Building wheels for collected packages: scikit-learn
  Building wheel for scikit-learn (pyproject.toml): started
  Building wheel for scikit-learn (pyproject.toml): finished with status 'error'
  error: subprocess-exited-with-error
  
  × Building wheel for scikit-learn (pyproject.toml) did not run successfully.
  │ exit code: 1
  ╰─> [32 lines of output]
      <string>:12: DeprecationWarning: pkg_resources is deprecated as an API. See https://setuptools.pypa.io/en/latest/pkg_resources.html
      Partial import of sklearn during the build process.
      Traceback (most recent call last):
        File "<string>", line 195, in check_package_status
        File "/opt/hostedtoolcache/Python/3.9.19/x64/lib/python3.9/importlib/__init__.py", line 127, in import_module
          return _bootstrap._gcd_import(name[level:], package, level)
        File "<frozen importlib._bootstrap>", line 1030, in _gcd_import
        File "<frozen importlib._bootstrap>", line 1007, in _find_and_load
        File "<frozen importlib._bootstrap>", line 984, in _find_and_load_unlocked
      ModuleNotFoundError: No module named 'numpy'

The fact that I can do the upgrade locally (same OS, same version of Python, same version of PIP) gives me hope that this is a fixable problem. When I run the same command locally, PIP outputs:

Installing collected packages: azure-functions, numpy, cython, pandas, nltk, flask, xgboost, scikit-learn, spacy
Successfully installed azure-functions-1.20.0 cython-0.29.36 flask-3.0.3 nltk-3.9.1 numpy-1.19.5 pandas-1.4.4 scikit-learn-0.22.2.post1 spacy-3.7.6 xgboost-1.1.1

So the big difference is that the pipeline attempts to build a wheel, while locally it does not. Perhaps I can work around this problem by getting the pipeline to not build a wheel? I have tried using --no-cache-dir or --no-binary="scikit-learn" when calling pip but unfortunately it still attempts to build a wheel and therefore still fails. I have also tried doing pip install numpy==1.19.5 immediately before the existing call to pip, in the hope that scikit-learn would then find numpy, but I still get the same error. I've also tried to install numpy and scikit-learn together in a separate call to pip (pip install --no-cache-dir --no-binary="scikit-learn" --target="./.python_packages/lib/site-packages" numpy==1.19.5 scikit-learn==0.22.2.post1) but again, same error. In case it matters, my requirements.txt file looks like this:

numpy<1.20.0
azure-functions
cython==0.29.36
scikit-learn==0.22.2.post1
pandas>=0.25.1
spacy==3.7.6
(a few other libraries that I don't think are relevant to the problem)

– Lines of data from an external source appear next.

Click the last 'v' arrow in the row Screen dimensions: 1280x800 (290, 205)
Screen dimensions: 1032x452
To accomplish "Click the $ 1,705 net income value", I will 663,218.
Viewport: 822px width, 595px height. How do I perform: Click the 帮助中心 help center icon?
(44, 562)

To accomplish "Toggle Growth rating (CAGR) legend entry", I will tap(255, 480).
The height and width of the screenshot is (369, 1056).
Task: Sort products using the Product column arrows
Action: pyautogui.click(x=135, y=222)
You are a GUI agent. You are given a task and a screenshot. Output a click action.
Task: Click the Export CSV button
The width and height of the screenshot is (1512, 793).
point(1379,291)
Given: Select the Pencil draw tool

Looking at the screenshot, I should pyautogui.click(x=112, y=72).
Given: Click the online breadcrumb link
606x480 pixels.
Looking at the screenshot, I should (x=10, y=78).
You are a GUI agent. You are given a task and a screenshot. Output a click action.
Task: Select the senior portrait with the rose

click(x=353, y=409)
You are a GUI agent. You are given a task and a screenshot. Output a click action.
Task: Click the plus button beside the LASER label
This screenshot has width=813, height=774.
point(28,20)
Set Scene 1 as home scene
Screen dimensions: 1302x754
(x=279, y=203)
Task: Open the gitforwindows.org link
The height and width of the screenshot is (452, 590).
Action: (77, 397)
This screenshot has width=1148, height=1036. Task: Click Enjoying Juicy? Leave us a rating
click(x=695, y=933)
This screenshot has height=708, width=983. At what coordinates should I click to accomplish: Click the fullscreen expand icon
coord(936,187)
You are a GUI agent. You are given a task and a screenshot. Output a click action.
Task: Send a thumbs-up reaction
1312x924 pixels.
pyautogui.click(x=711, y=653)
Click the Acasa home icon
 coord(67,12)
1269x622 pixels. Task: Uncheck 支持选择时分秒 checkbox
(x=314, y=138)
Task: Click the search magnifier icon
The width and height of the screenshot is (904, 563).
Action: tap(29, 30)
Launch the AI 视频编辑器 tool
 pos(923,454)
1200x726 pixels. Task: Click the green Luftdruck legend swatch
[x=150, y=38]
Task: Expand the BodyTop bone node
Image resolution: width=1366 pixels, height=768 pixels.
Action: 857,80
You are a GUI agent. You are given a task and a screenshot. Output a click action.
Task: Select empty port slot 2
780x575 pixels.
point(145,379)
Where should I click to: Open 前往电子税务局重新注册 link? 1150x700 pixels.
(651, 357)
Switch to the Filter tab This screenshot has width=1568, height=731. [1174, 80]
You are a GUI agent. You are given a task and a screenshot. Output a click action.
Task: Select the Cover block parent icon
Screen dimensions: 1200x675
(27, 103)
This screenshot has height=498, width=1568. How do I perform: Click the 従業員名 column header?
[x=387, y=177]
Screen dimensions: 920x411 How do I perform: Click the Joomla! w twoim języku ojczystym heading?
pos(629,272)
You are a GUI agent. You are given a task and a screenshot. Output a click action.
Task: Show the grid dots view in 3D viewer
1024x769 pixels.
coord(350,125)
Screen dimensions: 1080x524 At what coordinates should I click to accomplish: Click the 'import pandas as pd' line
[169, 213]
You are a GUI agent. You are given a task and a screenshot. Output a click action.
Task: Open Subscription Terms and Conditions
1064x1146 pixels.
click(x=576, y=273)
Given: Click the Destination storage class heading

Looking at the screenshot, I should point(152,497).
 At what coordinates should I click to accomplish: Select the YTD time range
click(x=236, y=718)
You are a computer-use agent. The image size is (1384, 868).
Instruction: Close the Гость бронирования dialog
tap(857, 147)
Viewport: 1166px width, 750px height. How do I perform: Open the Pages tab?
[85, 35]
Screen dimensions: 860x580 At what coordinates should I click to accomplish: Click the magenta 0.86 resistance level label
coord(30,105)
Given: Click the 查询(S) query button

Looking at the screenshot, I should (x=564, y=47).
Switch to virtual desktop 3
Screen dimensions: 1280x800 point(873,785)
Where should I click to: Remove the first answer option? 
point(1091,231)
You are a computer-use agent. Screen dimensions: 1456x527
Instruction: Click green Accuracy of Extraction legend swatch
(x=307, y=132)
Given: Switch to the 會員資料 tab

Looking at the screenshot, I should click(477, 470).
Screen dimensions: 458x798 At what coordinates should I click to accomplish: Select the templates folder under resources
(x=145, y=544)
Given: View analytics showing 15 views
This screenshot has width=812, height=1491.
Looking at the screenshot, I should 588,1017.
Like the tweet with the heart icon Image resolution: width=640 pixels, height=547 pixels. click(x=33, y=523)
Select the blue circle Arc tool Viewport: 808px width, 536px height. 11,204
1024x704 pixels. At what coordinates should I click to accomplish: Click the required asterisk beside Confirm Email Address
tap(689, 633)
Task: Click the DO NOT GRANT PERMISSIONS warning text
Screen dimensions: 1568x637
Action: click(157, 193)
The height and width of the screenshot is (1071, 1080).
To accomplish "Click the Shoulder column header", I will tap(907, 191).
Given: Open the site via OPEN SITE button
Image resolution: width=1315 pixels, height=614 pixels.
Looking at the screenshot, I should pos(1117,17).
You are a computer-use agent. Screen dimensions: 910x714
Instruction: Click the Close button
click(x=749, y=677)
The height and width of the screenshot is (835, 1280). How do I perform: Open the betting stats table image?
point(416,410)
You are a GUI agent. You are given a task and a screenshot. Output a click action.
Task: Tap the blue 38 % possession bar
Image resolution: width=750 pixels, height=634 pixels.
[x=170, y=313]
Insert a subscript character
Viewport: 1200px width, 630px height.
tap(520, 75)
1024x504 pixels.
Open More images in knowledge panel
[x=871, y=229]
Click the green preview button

Is there any way to force pip to not build a wheel, or otherwise to fix this error where scikit-learn can't find numpy?


Solution

  • I think I've found a solution. Similar to the answer https://stackoverflow.com/a/66603865/68846, I was able to work around the error by running python -m pip install --upgrade pip setuptools wheel scipy==1.10.1 cython==0.29.36 numpy==1.19.5 before proceeding with pip install -r requirements.txt as before.